* _Work to complete_:
Rewrite the stretch of the records below from the line containing "Screen dimensions: 1110x884" through the line containing "Action: pyautogui.click(x=98, y=311)", putting "Settings" in place of "Preferences" and changing nothing else. Give only those lines.

Records from a collection
□ □ □ □ □

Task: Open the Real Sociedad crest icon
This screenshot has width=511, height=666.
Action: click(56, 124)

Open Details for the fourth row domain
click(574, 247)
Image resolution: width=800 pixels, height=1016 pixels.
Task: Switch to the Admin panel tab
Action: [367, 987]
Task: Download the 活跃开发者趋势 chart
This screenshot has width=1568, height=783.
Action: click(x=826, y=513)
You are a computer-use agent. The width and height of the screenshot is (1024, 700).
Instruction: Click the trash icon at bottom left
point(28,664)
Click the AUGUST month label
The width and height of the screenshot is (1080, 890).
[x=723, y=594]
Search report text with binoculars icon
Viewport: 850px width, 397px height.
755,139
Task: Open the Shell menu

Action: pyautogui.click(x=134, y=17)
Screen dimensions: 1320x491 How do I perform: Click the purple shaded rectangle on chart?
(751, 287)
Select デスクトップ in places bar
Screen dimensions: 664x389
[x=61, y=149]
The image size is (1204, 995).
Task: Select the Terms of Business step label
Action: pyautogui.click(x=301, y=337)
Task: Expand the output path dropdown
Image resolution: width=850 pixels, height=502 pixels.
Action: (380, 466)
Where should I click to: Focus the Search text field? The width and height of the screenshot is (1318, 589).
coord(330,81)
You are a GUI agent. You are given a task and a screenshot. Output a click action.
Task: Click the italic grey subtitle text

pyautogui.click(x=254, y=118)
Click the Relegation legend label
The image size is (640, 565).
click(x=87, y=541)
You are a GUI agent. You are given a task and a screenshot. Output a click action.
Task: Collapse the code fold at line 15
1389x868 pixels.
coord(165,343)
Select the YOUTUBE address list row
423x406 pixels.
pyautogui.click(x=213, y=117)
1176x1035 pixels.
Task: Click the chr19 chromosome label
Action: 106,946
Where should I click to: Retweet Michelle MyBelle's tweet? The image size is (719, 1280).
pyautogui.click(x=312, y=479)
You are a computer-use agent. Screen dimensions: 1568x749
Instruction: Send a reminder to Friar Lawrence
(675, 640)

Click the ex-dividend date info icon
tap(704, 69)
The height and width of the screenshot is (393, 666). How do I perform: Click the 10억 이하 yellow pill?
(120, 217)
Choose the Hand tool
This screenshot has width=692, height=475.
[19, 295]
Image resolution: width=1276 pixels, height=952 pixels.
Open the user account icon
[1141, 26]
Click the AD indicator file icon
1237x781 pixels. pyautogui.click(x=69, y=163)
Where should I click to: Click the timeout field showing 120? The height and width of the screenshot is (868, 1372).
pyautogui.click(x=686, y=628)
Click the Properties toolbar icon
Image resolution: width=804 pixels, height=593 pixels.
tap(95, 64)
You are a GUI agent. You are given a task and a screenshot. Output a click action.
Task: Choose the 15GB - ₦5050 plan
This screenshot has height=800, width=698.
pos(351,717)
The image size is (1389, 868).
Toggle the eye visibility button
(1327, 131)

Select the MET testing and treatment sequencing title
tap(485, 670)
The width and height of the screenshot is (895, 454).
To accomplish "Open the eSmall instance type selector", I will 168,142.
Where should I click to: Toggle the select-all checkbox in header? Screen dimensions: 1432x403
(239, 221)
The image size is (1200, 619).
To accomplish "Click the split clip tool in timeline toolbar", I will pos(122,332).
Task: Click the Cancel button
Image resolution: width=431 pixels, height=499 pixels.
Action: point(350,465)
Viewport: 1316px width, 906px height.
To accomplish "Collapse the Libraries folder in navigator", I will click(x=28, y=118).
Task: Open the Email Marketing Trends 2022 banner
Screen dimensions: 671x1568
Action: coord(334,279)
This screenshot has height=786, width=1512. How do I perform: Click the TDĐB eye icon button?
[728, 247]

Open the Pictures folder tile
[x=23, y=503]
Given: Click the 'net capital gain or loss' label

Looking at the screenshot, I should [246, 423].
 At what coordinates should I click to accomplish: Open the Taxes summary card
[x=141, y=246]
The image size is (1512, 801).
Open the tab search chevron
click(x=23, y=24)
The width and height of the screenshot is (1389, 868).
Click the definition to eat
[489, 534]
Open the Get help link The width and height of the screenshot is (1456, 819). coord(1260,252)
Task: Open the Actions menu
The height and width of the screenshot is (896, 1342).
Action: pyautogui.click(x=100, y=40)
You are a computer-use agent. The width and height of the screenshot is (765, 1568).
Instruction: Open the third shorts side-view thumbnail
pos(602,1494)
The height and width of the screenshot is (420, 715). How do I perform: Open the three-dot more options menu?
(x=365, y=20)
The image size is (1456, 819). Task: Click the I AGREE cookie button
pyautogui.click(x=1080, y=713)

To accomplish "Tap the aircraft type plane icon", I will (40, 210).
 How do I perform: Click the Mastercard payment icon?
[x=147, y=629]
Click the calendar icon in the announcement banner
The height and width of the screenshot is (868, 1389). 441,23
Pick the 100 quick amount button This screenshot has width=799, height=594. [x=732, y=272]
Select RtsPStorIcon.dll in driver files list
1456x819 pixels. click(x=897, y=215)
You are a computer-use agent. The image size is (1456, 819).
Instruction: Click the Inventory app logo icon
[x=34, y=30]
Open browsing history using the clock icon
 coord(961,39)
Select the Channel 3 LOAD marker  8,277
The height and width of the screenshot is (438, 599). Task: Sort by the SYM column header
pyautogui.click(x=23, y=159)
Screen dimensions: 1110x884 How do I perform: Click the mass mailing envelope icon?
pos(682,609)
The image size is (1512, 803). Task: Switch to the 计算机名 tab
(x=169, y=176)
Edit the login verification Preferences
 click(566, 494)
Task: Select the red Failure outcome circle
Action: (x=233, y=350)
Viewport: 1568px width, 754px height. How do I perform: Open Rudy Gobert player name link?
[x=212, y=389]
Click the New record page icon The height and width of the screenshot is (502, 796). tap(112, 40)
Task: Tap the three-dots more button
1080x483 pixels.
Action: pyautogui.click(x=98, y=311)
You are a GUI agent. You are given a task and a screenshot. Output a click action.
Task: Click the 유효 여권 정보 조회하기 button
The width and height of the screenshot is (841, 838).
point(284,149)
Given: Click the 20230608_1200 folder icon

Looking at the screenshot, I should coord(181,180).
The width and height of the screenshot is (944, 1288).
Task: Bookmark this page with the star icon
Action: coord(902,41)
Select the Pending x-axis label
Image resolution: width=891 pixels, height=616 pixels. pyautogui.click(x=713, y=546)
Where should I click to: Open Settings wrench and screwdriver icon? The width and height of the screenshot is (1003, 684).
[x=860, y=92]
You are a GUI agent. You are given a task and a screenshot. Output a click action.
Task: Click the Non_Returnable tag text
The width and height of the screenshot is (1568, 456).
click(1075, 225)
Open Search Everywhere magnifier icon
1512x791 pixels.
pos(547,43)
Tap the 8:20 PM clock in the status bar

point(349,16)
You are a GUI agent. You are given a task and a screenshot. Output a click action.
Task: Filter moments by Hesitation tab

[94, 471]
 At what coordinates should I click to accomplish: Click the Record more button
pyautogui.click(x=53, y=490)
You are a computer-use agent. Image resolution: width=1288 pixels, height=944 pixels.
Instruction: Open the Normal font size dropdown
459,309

□ □ □ □ □

* _Written response_:
Screen dimensions: 1110x884 How do I perform: Click the mass mailing envelope icon?
pos(682,609)
The image size is (1512, 803). Task: Switch to the 计算机名 tab
(x=169, y=176)
Edit the login verification Settings
 click(566, 494)
Task: Select the red Failure outcome circle
Action: (x=233, y=350)
Viewport: 1568px width, 754px height. How do I perform: Open Rudy Gobert player name link?
[x=212, y=389]
Click the New record page icon The height and width of the screenshot is (502, 796). tap(112, 40)
Task: Tap the three-dots more button
1080x483 pixels.
Action: pyautogui.click(x=98, y=311)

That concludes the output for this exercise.